Once across on Isabella, we waited for boat taxi's to bring the rest of our group and our backpack ( we condensed our stuff into one) while watching a friendly sea lion swim & play. There was another $10 fee to pay to enter the island. As we walked down past the small beach, there were sea lions everywhere, sleeping in the shade, including lying beneath a hammock and 2 on a bench, one sprawled along the bench & the other lying beneath it. It looked like the scene on a postcard. There were also marine iguanas everywhere, of varying sizes. I still can't quite believe we are here, amongst all of this. It is just incredible. We boarded our wooden truck with benches and painted sides depicting wildlife & headed to the hotel….or so we thought!

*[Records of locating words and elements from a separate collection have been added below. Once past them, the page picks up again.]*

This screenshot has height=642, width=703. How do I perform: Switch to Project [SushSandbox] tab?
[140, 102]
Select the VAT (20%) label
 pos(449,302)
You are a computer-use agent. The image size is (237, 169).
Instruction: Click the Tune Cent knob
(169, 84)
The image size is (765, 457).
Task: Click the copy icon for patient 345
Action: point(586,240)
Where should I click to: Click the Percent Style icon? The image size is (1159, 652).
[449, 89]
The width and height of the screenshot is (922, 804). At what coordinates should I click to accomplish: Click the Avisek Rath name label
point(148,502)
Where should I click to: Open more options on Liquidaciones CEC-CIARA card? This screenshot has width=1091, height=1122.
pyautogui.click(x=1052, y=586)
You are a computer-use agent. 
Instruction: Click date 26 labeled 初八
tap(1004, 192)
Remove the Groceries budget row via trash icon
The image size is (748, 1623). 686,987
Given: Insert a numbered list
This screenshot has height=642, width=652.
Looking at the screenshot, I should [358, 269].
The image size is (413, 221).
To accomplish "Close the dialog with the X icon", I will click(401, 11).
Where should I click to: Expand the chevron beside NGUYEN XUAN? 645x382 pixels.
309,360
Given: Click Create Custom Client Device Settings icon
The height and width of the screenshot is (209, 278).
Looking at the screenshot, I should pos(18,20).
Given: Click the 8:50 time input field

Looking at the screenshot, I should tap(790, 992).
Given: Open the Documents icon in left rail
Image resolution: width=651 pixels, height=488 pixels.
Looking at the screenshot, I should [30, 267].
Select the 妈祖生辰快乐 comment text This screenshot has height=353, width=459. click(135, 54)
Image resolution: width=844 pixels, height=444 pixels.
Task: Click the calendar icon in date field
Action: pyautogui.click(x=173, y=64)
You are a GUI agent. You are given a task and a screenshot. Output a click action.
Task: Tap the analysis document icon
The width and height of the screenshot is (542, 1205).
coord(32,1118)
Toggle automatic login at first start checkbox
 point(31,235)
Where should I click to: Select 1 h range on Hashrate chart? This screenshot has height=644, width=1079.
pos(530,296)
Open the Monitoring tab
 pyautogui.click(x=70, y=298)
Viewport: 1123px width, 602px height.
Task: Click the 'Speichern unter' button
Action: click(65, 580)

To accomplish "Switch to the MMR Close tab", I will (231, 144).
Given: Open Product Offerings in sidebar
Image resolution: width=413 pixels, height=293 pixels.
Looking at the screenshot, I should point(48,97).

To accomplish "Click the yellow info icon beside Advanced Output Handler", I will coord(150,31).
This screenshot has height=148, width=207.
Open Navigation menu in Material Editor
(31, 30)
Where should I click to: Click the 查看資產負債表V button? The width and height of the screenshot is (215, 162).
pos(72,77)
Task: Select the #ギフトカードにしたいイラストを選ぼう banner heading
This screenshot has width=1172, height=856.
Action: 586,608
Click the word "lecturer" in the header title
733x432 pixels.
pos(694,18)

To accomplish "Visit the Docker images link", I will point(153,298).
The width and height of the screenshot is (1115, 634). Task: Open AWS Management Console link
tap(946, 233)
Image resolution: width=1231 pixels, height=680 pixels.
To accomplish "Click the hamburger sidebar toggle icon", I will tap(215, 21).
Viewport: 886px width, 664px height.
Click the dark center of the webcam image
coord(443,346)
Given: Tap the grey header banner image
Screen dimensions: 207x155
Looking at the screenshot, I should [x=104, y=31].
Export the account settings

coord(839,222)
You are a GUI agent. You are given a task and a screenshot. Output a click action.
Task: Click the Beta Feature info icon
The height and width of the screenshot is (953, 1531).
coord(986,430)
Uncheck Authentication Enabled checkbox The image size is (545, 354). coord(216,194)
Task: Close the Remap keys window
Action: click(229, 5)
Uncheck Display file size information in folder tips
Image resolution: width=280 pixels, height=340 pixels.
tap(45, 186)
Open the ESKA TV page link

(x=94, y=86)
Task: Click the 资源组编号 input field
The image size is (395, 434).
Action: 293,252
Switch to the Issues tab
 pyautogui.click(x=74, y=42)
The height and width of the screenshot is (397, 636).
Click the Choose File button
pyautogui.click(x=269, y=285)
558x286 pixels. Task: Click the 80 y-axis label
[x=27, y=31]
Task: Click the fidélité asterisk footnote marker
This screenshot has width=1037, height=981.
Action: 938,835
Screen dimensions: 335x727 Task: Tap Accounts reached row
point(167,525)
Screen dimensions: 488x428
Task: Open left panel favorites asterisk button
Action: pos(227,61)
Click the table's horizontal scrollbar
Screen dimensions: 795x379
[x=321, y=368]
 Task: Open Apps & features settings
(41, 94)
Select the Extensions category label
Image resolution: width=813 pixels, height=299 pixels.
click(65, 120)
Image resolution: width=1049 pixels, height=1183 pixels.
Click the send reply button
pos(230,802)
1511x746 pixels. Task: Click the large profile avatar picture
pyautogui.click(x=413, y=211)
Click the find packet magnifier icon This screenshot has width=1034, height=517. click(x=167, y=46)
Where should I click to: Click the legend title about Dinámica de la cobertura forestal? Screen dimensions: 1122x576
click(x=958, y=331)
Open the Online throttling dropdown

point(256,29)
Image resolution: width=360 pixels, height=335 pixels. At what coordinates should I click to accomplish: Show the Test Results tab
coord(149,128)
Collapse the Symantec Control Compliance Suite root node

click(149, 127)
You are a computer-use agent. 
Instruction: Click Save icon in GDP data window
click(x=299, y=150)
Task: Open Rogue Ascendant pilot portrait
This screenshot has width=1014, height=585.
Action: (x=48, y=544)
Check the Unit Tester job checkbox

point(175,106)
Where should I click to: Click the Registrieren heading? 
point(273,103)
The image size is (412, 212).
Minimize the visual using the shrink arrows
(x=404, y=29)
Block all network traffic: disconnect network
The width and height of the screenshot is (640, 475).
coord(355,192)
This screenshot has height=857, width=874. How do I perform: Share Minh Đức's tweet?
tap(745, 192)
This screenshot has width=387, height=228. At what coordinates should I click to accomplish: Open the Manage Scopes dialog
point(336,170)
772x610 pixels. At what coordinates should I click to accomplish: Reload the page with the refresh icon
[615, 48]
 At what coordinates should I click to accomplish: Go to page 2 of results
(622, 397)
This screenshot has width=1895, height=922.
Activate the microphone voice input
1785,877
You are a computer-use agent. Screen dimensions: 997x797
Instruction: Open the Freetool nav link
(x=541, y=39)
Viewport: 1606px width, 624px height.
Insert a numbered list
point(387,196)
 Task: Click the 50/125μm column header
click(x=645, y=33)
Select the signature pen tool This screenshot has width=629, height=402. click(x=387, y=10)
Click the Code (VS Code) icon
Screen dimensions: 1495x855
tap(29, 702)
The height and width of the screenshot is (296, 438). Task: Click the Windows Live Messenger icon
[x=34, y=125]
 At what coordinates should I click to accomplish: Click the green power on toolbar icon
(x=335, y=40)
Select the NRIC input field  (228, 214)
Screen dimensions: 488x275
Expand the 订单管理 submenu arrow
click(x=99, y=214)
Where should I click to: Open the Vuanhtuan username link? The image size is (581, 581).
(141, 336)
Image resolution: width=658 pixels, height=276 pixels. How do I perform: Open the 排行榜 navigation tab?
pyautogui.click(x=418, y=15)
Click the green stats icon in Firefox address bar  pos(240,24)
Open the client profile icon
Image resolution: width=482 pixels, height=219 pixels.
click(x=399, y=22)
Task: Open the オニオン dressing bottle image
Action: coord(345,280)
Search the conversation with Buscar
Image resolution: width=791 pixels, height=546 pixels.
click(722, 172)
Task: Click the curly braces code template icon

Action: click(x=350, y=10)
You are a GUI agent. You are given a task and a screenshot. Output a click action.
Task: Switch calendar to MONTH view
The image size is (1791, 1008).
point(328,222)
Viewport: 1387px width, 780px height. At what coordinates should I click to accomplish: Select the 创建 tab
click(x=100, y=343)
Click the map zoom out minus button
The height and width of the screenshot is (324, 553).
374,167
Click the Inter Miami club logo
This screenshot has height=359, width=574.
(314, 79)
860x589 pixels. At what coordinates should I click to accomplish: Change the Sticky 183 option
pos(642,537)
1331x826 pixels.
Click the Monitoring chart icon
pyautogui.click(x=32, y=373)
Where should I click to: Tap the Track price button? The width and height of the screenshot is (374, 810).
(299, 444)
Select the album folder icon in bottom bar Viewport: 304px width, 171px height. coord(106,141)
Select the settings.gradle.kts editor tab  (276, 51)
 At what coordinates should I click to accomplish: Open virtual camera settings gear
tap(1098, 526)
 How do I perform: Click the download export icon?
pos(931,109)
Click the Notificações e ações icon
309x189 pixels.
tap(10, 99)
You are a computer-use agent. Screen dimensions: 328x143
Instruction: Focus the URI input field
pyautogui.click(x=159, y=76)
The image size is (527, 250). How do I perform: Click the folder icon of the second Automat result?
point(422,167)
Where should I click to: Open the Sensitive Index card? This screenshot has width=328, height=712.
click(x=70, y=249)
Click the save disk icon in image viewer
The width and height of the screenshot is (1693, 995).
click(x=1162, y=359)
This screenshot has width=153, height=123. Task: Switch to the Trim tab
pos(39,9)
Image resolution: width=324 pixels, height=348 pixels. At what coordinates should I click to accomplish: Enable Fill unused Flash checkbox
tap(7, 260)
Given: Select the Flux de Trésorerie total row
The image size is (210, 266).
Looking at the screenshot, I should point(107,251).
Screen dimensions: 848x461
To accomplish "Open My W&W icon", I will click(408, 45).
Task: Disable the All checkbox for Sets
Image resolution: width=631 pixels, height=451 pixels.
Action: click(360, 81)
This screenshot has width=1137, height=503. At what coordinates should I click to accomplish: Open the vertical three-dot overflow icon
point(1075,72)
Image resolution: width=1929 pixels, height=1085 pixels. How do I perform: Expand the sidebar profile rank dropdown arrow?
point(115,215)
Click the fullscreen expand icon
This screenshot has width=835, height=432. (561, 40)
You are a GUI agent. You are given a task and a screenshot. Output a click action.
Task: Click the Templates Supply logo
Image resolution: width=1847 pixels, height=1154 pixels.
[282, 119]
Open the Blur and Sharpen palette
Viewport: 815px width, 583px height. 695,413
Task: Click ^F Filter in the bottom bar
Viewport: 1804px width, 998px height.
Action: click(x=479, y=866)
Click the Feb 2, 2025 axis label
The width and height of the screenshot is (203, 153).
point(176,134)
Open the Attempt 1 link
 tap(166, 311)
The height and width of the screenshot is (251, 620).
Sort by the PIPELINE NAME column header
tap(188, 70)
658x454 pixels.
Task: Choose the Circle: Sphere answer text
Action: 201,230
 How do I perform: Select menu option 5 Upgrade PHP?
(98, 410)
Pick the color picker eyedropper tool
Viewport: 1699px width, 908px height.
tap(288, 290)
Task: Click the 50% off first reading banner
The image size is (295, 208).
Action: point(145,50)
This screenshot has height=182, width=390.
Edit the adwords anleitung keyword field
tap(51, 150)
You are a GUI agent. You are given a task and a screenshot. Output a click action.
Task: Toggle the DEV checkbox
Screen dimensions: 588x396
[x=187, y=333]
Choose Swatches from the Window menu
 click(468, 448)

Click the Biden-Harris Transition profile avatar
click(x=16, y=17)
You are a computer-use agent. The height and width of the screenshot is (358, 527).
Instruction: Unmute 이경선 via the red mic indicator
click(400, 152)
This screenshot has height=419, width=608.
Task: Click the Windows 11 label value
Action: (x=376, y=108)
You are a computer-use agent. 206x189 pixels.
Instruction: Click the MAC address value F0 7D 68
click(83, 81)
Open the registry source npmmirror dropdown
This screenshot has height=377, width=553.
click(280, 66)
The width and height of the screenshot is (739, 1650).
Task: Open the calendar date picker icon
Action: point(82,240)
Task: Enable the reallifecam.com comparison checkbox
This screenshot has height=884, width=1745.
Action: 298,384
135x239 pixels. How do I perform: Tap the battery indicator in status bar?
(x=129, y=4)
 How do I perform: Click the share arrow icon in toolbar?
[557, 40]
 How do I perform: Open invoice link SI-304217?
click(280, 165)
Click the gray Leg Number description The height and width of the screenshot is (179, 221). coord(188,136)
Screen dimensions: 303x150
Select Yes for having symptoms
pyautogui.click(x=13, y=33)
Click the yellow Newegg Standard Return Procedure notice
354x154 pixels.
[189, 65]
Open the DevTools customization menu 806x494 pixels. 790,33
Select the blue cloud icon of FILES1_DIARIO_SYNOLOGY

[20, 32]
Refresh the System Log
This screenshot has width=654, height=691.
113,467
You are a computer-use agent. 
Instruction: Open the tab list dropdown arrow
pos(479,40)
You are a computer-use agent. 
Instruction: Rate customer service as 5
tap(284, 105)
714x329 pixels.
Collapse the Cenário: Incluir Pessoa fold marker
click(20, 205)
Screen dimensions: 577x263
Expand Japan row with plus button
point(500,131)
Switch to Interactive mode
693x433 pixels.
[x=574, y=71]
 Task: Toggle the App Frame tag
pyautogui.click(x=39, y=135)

There was a problem with one of the rooms, so we offered to go to another hotel- being the only couple, it seemed the obvious choice for us to move. After much deliberation, which seemed to take an eternity, our guide agreed and we jumped into a taxi to our mystery location…we laughed so much when it drove around the corner & stopped again! We were in the same hotel as our guide Daniella. The room was fine, despite the hotel still being built, but I wasn't too comfortable with it having a frosted glass door straight out to the landing. The door directly faced the huge bed, with the bathroom & shower on one side and the only space available to put our clothes on the other! I was convinced anyone walking past would be able to see straight in. Next door to the hotel was a small house that appeared to have 3 generations living in the one room that could be seen from the street. 3 small boys played football outside on the dirt road, the eldest boy of about 7yrs showing the youngest, who was just toddling, how to play. I saw them later on the way back and an elderly man was lying on the bed, whilst the older boy rocked the little one to sleep in a hammock above it.
After dinner, the group went back to their hotel, but we stayed out, wandering along the dirt tracks, sitting in the square, people watching & then had a beer in one of the bars. A group of American teenage lads were teaching each other to dance in the street, which was lovely to watch.
It's was another early start again tomorrow & so we headed back to the hotel.